__PROBLEM DESCRIPTION__
Convert the lines from the one containing "Given: Choose the Polyline tool" through the one containing "(x=570, y=263)" into a JSON list of strings, one string per line, leaving out blank lines.

--- BEGIN ---

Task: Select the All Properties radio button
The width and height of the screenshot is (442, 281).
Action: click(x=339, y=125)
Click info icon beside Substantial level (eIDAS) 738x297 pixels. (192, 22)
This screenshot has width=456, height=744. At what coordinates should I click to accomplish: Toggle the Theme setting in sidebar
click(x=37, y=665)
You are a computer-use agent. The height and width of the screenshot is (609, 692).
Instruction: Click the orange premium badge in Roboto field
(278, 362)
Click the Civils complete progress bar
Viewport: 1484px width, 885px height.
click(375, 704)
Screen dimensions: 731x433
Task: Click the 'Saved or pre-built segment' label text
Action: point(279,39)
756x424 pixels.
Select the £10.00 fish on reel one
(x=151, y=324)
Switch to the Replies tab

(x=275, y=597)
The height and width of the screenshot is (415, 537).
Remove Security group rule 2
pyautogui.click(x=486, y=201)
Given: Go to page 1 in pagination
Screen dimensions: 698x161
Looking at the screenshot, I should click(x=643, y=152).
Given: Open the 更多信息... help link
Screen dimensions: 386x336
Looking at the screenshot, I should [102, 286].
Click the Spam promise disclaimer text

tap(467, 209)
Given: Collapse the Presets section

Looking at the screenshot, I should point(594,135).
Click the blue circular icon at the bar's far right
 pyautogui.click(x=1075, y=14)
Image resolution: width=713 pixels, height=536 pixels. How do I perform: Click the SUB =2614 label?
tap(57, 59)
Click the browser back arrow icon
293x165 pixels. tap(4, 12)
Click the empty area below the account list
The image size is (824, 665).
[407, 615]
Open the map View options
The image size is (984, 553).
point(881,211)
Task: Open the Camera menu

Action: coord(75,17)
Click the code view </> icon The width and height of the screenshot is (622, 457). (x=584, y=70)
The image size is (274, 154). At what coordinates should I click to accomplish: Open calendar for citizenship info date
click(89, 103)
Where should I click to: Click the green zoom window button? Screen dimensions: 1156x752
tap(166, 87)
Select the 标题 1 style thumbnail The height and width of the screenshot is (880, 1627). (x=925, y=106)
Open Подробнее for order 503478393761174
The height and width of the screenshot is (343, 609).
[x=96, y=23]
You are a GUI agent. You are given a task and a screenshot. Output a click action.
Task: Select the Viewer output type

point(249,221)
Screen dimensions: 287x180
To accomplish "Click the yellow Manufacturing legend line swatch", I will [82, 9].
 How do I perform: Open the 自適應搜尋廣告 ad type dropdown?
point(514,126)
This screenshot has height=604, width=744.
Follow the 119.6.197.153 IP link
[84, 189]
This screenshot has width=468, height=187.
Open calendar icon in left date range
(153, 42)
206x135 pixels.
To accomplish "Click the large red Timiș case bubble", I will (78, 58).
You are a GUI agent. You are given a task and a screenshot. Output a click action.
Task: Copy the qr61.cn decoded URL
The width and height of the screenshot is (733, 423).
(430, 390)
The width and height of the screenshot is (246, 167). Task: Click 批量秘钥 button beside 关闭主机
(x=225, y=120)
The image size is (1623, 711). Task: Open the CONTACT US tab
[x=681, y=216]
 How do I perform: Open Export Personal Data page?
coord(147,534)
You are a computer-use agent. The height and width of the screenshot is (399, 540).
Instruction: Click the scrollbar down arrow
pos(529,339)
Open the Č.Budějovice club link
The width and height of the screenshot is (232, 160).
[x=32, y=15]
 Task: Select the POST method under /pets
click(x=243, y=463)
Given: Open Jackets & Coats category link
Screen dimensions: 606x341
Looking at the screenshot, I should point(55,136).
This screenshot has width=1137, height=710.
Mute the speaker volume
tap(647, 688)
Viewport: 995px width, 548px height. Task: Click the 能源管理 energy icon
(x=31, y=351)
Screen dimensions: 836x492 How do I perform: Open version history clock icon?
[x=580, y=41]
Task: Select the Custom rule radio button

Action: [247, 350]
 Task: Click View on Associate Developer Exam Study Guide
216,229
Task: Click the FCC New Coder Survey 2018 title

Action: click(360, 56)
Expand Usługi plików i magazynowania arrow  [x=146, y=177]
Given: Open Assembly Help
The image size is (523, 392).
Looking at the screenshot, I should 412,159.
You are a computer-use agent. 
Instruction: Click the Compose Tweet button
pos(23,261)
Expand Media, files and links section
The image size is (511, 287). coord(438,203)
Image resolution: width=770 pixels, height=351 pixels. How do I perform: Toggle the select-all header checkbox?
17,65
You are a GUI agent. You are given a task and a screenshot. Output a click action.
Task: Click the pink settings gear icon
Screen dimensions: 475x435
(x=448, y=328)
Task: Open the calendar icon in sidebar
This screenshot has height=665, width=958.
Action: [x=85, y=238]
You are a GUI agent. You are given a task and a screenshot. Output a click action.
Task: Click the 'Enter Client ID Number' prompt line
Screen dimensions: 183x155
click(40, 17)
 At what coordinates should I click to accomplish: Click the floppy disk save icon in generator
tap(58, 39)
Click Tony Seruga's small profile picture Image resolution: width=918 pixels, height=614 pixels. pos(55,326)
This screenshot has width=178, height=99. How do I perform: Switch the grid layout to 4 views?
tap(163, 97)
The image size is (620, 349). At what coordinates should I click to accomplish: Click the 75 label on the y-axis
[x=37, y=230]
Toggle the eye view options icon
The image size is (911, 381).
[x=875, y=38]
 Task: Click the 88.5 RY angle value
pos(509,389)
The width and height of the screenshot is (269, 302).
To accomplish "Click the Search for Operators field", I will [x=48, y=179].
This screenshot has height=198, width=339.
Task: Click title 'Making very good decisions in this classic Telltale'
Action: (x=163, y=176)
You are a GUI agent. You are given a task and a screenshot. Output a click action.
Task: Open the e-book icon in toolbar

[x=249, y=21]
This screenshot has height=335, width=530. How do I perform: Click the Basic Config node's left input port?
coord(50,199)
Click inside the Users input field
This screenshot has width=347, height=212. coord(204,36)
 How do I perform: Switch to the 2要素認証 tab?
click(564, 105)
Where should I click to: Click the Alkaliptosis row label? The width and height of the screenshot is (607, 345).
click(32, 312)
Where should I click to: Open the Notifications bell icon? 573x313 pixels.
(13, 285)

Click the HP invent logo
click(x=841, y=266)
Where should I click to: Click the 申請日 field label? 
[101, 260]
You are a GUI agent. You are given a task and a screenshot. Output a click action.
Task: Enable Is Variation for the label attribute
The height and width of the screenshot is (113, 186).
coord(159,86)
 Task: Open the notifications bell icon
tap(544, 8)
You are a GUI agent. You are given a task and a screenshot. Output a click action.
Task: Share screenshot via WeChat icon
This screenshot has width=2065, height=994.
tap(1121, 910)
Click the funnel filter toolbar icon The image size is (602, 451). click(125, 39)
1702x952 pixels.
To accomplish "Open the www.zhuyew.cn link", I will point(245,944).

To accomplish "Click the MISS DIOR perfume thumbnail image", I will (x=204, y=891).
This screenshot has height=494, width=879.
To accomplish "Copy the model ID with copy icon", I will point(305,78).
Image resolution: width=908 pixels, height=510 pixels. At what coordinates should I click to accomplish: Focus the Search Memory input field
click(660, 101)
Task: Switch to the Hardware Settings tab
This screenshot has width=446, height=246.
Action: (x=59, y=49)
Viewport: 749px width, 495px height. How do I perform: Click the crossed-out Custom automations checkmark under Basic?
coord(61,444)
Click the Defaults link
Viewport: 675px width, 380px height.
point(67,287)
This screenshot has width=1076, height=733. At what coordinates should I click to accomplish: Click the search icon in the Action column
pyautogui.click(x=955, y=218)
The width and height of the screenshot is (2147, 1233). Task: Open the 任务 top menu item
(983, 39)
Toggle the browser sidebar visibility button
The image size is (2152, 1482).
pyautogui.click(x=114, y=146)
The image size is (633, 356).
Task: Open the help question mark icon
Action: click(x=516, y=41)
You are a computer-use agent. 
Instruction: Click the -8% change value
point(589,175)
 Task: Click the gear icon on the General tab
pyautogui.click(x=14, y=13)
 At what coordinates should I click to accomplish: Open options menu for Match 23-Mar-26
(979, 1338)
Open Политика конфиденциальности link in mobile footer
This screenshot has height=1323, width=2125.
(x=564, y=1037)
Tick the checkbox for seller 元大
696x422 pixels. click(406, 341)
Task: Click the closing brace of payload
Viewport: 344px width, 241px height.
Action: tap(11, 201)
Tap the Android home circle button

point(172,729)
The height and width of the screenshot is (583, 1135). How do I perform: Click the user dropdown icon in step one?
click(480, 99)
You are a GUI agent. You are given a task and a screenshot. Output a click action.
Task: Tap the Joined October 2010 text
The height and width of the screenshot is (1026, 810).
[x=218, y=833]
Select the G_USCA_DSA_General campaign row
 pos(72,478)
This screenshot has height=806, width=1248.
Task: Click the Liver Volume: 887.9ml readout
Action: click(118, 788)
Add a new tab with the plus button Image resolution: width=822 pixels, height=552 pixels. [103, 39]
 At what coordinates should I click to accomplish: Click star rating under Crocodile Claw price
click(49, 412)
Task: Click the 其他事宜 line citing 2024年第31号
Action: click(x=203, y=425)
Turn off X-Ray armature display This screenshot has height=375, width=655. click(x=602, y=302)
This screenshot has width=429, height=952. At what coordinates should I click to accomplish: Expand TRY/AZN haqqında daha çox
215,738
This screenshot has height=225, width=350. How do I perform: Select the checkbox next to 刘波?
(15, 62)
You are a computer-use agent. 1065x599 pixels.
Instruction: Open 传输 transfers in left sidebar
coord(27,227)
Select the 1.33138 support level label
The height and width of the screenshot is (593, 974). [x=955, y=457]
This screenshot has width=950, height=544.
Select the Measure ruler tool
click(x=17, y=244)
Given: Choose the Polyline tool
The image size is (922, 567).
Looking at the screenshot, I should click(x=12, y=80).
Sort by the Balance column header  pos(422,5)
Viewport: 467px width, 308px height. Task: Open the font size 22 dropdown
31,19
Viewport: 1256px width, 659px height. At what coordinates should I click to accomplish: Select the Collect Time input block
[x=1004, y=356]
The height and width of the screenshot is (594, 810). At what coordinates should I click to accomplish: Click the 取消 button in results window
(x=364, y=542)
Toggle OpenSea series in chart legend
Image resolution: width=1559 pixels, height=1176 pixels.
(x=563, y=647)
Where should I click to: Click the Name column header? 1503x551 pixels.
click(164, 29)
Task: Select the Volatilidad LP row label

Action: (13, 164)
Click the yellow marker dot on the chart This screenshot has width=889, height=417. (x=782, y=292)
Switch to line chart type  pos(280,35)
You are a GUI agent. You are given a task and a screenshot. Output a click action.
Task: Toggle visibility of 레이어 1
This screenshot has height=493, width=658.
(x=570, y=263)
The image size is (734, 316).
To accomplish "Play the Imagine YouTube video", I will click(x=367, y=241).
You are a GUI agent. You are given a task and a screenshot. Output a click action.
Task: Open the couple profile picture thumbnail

--- END ---

__EXERCISE OUTPUT__
[
  "Given: Choose the Polyline tool",
  "The image size is (922, 567).",
  "Looking at the screenshot, I should click(x=12, y=80).",
  "Sort by the Balance column header  pos(422,5)",
  "Viewport: 467px width, 308px height. Task: Open the font size 22 dropdown",
  "31,19",
  "Viewport: 1256px width, 659px height. At what coordinates should I click to accomplish: Select the Collect Time input block",
  "[x=1004, y=356]",
  "The height and width of the screenshot is (594, 810). At what coordinates should I click to accomplish: Click the 取消 button in results window",
  "(x=364, y=542)",
  "Toggle OpenSea series in chart legend",
  "Image resolution: width=1559 pixels, height=1176 pixels.",
  "(x=563, y=647)",
  "Where should I click to: Click the Name column header? 1503x551 pixels.",
  "click(164, 29)",
  "Task: Select the Volatilidad LP row label",
  "Action: (13, 164)",
  "Click the yellow marker dot on the chart This screenshot has width=889, height=417. (x=782, y=292)",
  "Switch to line chart type  pos(280,35)",
  "You are a GUI agent. You are given a task and a screenshot. Output a click action.",
  "Task: Toggle visibility of 레이어 1",
  "This screenshot has height=493, width=658.",
  "(x=570, y=263)"
]